▶ _Records supplied_:
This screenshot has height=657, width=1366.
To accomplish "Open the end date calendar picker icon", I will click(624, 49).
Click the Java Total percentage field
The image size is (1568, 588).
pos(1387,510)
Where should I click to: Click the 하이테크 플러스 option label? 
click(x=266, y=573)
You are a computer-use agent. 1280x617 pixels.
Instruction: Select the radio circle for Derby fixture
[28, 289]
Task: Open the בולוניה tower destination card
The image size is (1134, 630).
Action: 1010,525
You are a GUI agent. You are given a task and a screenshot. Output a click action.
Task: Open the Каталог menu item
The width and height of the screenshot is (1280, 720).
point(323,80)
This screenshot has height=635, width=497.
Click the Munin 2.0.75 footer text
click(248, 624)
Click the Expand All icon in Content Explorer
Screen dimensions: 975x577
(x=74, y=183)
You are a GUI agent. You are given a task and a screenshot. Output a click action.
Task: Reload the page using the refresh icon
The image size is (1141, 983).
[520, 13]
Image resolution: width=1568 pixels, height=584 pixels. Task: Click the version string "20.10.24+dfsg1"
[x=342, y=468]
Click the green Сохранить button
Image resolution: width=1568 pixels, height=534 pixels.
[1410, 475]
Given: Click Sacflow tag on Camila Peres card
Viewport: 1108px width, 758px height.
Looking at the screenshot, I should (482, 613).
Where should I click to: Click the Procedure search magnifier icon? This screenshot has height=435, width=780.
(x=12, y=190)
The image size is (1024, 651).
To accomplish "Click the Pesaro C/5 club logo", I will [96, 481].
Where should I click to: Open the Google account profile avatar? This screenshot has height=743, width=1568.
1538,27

▶ _What the exercise asks_:
All of the entries need to be given again, word for word.

▶ _Answer to the problem_:
This screenshot has height=657, width=1366.
To accomplish "Open the end date calendar picker icon", I will click(624, 49).
Click the Java Total percentage field
The image size is (1568, 588).
pos(1387,510)
Where should I click to: Click the 하이테크 플러스 option label? 
click(x=266, y=573)
You are a computer-use agent. 1280x617 pixels.
Instruction: Select the radio circle for Derby fixture
[28, 289]
Task: Open the בולוניה tower destination card
The image size is (1134, 630).
Action: 1010,525
You are a GUI agent. You are given a task and a screenshot. Output a click action.
Task: Open the Каталог menu item
The width and height of the screenshot is (1280, 720).
point(323,80)
This screenshot has height=635, width=497.
Click the Munin 2.0.75 footer text
click(248, 624)
Click the Expand All icon in Content Explorer
Screen dimensions: 975x577
(x=74, y=183)
You are a GUI agent. You are given a task and a screenshot. Output a click action.
Task: Reload the page using the refresh icon
The image size is (1141, 983).
[520, 13]
Image resolution: width=1568 pixels, height=584 pixels. Task: Click the version string "20.10.24+dfsg1"
[x=342, y=468]
Click the green Сохранить button
Image resolution: width=1568 pixels, height=534 pixels.
[1410, 475]
Given: Click Sacflow tag on Camila Peres card
Viewport: 1108px width, 758px height.
Looking at the screenshot, I should (482, 613).
Where should I click to: Click the Procedure search magnifier icon? This screenshot has height=435, width=780.
(x=12, y=190)
The image size is (1024, 651).
To accomplish "Click the Pesaro C/5 club logo", I will [96, 481].
Where should I click to: Open the Google account profile avatar? This screenshot has height=743, width=1568.
1538,27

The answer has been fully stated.